“How extremely stupid not to have thought of that!” was Thomas Henry Huxley’s reflection on reading Darwin’s Origin of Species. What might elicit such a reaction from a contemporary biologist? Today the question is answered by David W. Deamer. Research Professor in the Chemistry and Biochemistry Department at the University of California, Santa Cruz, Deamer is the author of First Life: Discovering the Connections between Stars, Cells, and How Life Began (2012).
“Why didn’t I think of that?” I asked myself when I read a paper by David Bartel and Jack Szostak published in Science in 1993.
Their experiment precisely refuted the idea that it is impossible for genetic information to emerge from randomness. Here’s how it was done. First, RNA molecules composed of ~300 nucleotides were synthesized by a process that assured their base sequences were random. The RNA was analyzed by gel electrophoresis, a common procedure in molecular biology. A gel is produced when a polymeric material such as agarose or polyacrylamide is mixed with water and allowed to set. If you have ever made Jell-O, that’s exactly what happens. For electrophoresis, the gel is a thin layer between two glass plates and the nucleic acid samples are added to ten or so small wells at the top of the gel. A voltage of several hundred volts is applied, and this causes the negatively charged RNA molecules to move through the gel from top to bottom. Small molecules move fastest, while longer molecules move more slowly. If the RNA molecules have an exact length, they all travel at the same rate and produce a tight band on the gel. The random sequence RNA molecules in Bartel’s experiment were 300 nucleotides long, so they produced the band seen at the top of the gel in the figure below.
The next step was to choose something to select for, which could be almost any function one might imagine RNA could perform. Bartel and Szostak chose a function called ligation, which is the catalyzed synthesis of a chemical bond between the ends of two long molecules. The idea was to bind the RNA to beads and then expose the beads to a short substrate RNA that had the potential to be ligated. The mixture of random RNA molecules was released from the beads, and those with ligase activity would have the short strand of RNA attached. These were separated and amplified by standard methods, then the second generation of RNA molecules would be put through the same iterative process.
This laboratory experiment seems far from what we usually call evolution, but in fact it can be compared to selecting the smallest puppies out of a litter, letting them grow up and breed and then again selecting the smallest puppies out of the next litter. Or in the natural world, it is like peahens being attracted to peacocks with the most colorful tail feathers. The dog breeder ends up with chihuahuas, and the tails of peacocks become ever more colorful over many generations, but what happened with the RNA molecules? They evolved! After just three generations, instead of a single band at the top of the gel, several shorter bands began to appear and ligase activity increased about a thousandfold (see figure). After five generations, ligase activity had further increased and new bands had appeared but became extinct in the ninth generation. In the tenth generation, two major bands had emerged. These were species of RNA that had evolved into ribozymes, and their ligase activity was 7 million times greater than the randomized RNA at the start.

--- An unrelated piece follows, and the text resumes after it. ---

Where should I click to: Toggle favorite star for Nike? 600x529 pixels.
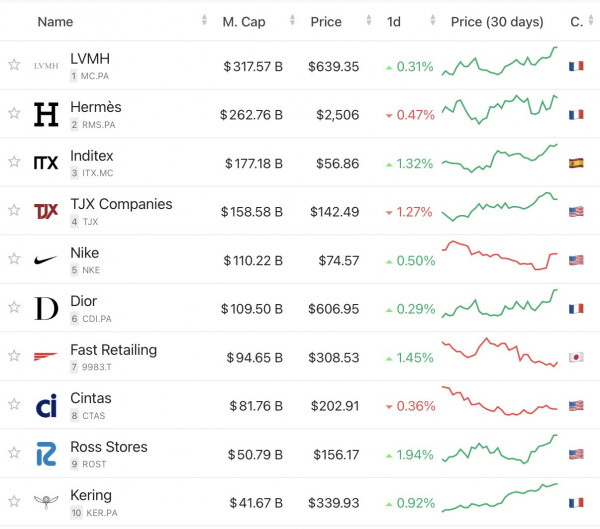click(x=14, y=260)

This figure, adapted from Bartel and Szostak’s 1993 paper, shows how genetic information can be introduced into a mixture of random RNA sequences by cycles of selection and amplification. The panel on the left shows catalytic ribozyme ligase activity on a logarithmic scale, and the panel on the right shows how molecular species appear and disappear in the mixture. The lane marked 0 shows the band produced by the original RNA 300 nucleotides in length. At the end of ten rounds, the activity had increased by a factor of 7 million and two bands can be seen, one 75 nucleotides long, and a second about 170 nucleotides in length. These represent the origin of species, but species of molecules, not organisms. Extinction events of other molecular species can also be seen in earlier rounds.
Does this experiment tell us anything about the beginning of evolution? Even though the prebiotic environment was a chaotic mix of chemical reactions driven by various sources of energy, if polymers resembling RNA were synthesized and exposed to cycles of selection and amplification, their base sequences could escape from randomness and incorporate a primitive form of genetic information to become functional catalysts, or ribozymes. But for life to begin, some of those ribozymes had to evolve the ability to catalyze their own reproduction. Does that sound impossible? Eighteen years after Bartel and Szostak published their seminal paper, Phil Holliger reported that his research group had evolved a ribozyme that could act as a polymerase and copy base sequences (Wochner and others 2011).
In just a few more years, I think it is likely that someone will make the convincing claim that they have fabricated a system of molecules that can reproduce itself. This will be the second origin of life, not in nature but in a laboratory. We will never know with certainty how life did begin nearly 4 billion years ago, but we will understand how life can begin.